Work to be completed:
Return the lines between the line containing "Click the Maximum field showing 796,3" and the line containing "click(101, 392)", inclusive, copying them verbatim. Omit the pictures from your answer.

Dataset extract:
▽

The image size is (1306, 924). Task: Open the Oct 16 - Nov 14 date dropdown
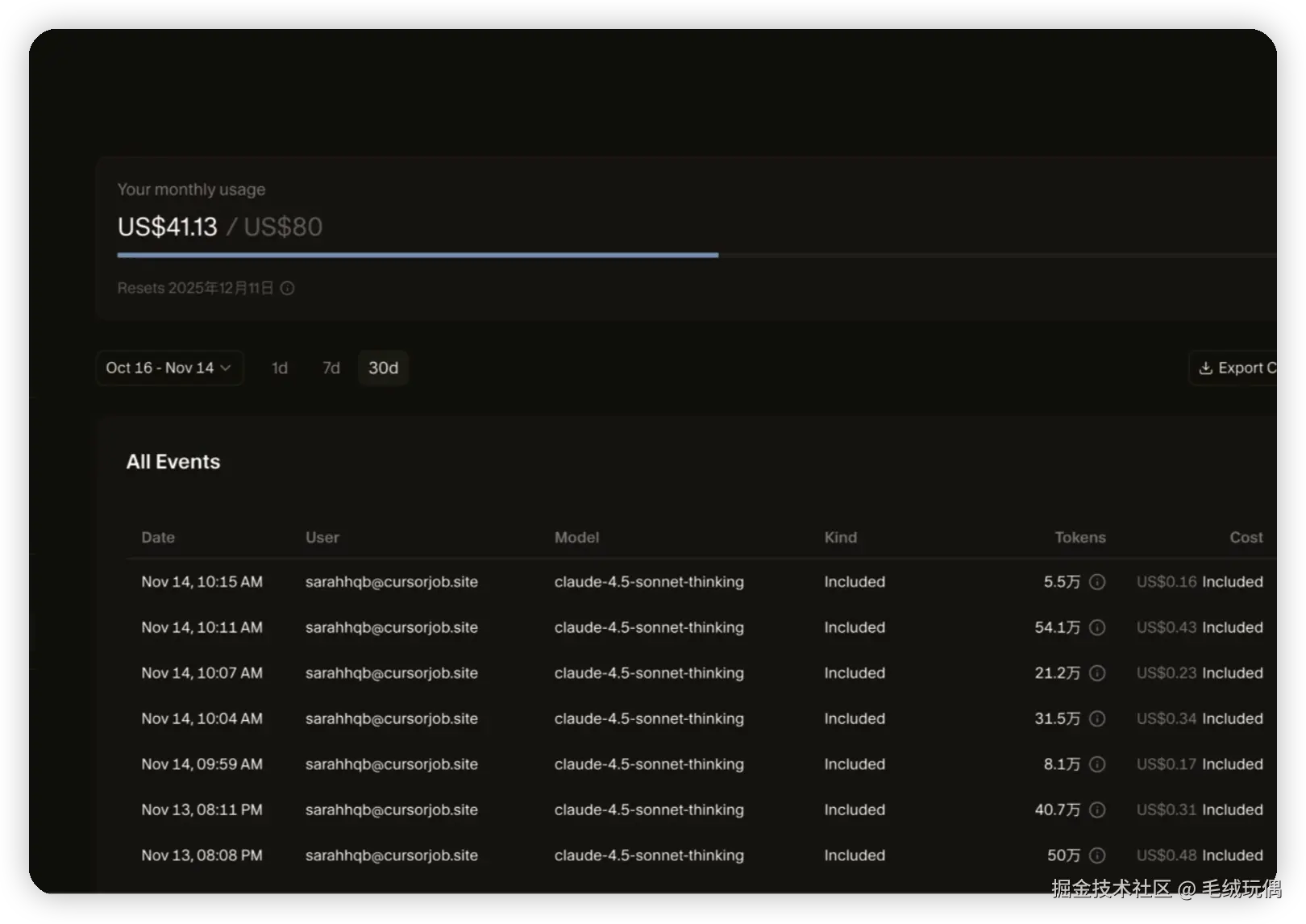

△
▽

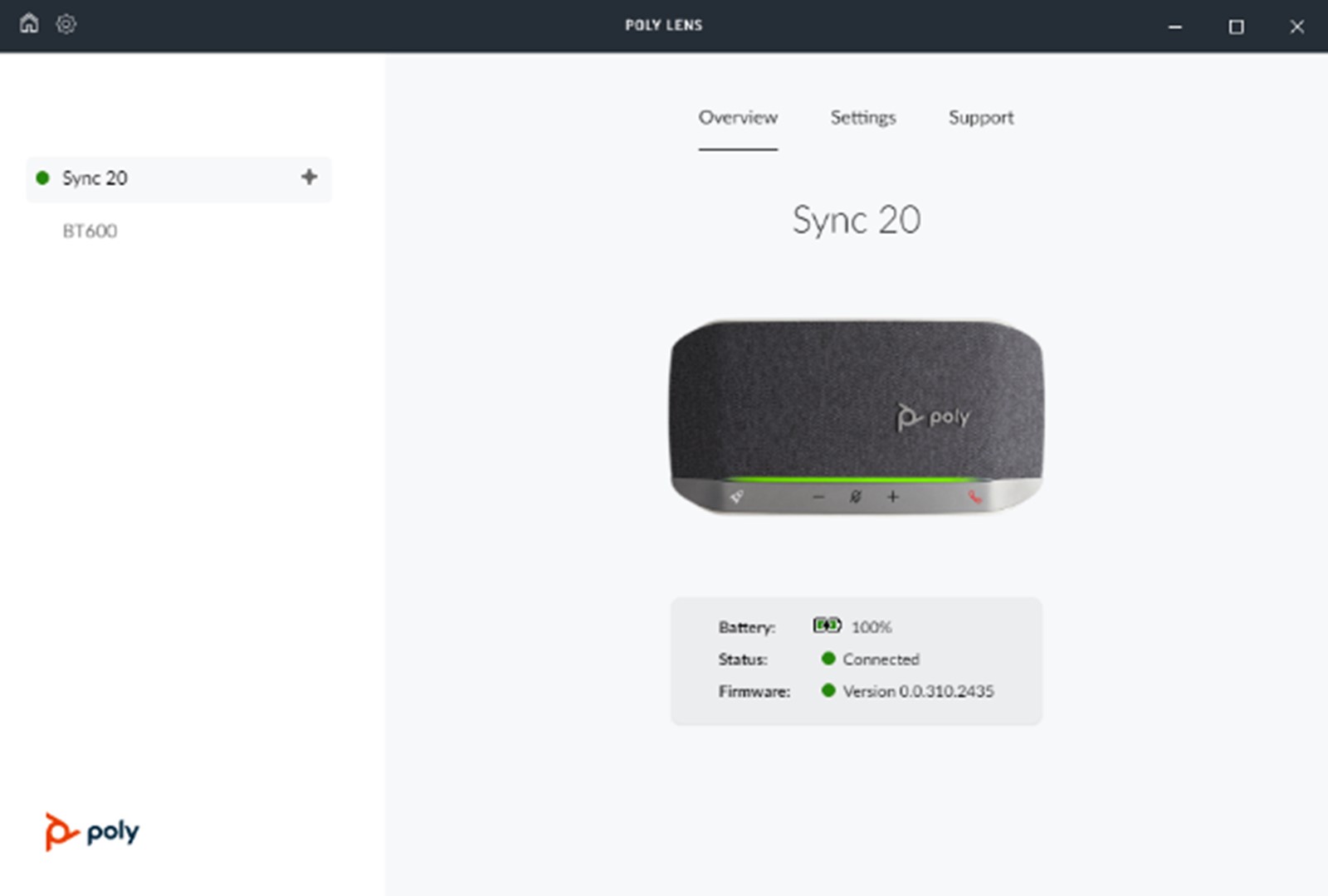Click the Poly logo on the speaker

△
▽

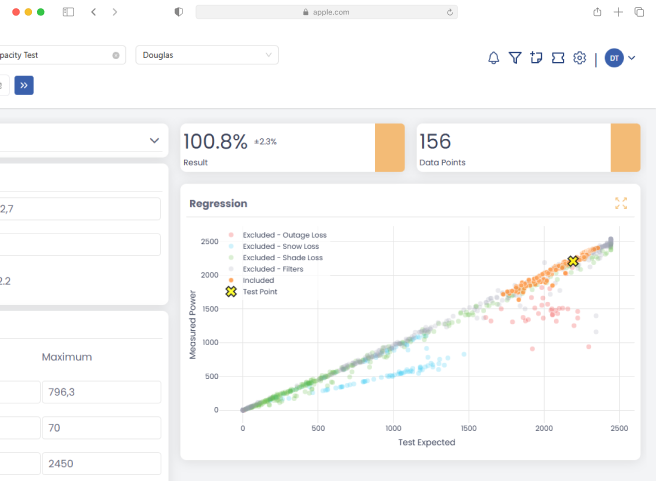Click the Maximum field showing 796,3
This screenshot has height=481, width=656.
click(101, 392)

△

Solution:
Click the Maximum field showing 796,3
This screenshot has height=481, width=656.
click(101, 392)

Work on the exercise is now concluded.